Choosing Crypto Wallets 

Not to experience any side effect of the crypto wallet system, you need to be extremely careful and vigilant when transferring money and sharing keys.

And you need to make sure that you’re using a safe crypto wallet.

But what actually make a safe crypto wallet?

Let’s take a look at the options available and try to figure out which one can suit your needs best.    

  • A desktop wallet. If you opt for this solution you can easily install it onto your desktop and use it as any other program. Correspondingly, you can access your virtual only though this computer. This option can be quite safe. Still, once you go online you may fall victim to malware or hacker attacks that may lead to stealing your private keys. 
  • An online wallet. There are lots of companies that offer storing your wallet on the cloud. So, if you don’t mind not being in full control of your keys, you may decide in favor of an online wallet. But be mindful that the keys provided for cloud wallets are highly centralized and thus are more vulnerable to cyber attacks. 
  • A hardware wallet.
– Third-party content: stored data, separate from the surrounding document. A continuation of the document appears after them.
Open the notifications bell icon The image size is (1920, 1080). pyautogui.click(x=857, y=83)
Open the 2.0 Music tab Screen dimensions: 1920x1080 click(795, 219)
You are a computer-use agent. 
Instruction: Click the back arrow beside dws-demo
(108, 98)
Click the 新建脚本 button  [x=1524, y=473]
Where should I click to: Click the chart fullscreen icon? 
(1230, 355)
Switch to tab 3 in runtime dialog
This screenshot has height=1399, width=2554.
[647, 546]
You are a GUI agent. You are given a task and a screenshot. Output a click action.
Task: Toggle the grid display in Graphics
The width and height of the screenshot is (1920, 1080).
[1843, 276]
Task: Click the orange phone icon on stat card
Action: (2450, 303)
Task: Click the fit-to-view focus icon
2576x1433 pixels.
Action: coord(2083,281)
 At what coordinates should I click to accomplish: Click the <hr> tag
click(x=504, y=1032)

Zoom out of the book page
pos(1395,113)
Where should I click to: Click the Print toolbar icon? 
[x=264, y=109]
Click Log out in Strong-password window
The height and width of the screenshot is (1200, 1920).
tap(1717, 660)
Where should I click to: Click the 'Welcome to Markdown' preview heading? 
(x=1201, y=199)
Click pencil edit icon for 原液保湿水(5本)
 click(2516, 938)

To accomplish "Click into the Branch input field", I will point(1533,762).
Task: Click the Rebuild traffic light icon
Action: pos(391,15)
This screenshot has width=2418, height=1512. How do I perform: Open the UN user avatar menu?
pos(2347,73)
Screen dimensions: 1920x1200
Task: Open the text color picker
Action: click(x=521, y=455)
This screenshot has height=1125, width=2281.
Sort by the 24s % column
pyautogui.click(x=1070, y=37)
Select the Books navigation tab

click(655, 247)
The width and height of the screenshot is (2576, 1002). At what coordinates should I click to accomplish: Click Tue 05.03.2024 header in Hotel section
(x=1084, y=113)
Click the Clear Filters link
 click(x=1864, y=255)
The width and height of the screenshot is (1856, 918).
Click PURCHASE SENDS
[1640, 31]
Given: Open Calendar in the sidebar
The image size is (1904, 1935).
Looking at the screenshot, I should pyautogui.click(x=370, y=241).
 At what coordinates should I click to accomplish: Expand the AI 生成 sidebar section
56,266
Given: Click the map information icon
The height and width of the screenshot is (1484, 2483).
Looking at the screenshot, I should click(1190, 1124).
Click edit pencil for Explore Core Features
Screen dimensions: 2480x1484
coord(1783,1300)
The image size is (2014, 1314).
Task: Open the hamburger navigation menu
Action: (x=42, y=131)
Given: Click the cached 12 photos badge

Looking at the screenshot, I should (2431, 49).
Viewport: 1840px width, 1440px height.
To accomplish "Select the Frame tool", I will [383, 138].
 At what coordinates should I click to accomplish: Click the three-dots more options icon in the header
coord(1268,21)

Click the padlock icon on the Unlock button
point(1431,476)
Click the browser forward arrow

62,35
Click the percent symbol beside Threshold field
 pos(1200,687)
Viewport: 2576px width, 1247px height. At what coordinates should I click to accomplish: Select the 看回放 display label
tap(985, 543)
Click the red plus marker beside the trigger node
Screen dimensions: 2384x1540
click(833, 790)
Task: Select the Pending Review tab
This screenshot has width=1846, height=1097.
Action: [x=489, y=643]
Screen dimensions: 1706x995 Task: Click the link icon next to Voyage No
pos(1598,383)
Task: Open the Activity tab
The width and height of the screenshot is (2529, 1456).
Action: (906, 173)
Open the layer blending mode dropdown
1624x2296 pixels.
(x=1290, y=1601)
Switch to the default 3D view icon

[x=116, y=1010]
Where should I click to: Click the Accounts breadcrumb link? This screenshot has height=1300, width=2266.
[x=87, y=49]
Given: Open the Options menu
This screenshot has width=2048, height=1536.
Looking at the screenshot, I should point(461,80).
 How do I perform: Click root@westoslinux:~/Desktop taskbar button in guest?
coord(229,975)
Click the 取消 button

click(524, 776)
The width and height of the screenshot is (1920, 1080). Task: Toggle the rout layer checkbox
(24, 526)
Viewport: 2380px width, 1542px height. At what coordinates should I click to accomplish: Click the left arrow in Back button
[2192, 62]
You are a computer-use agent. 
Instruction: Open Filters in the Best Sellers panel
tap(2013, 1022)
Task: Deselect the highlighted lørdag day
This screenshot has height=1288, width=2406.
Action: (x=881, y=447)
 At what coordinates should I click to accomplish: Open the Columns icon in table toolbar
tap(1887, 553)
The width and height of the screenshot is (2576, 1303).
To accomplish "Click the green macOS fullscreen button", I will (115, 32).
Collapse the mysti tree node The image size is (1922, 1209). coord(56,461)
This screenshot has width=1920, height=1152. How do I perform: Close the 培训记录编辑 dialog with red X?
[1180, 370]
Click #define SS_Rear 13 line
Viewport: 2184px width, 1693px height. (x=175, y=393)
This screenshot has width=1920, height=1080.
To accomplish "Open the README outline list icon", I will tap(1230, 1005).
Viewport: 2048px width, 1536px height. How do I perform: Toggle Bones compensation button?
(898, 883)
As its name suggests, this type of wallet allows you to store your crypto on a physical device. Hardware solutions boast improved protection against different sorts of cyber attacks, which makes it the best option if you’re planning on storing your coins long term. 
  • A paper wallet. If you don’t trust computers and electronic devices, you may use a paper wallet. You can use this option to store your keys on paper in printed form, usually as QR codes. The paper option is regarded as very safe as long as you keep your keys to yourself and don’t lose your code.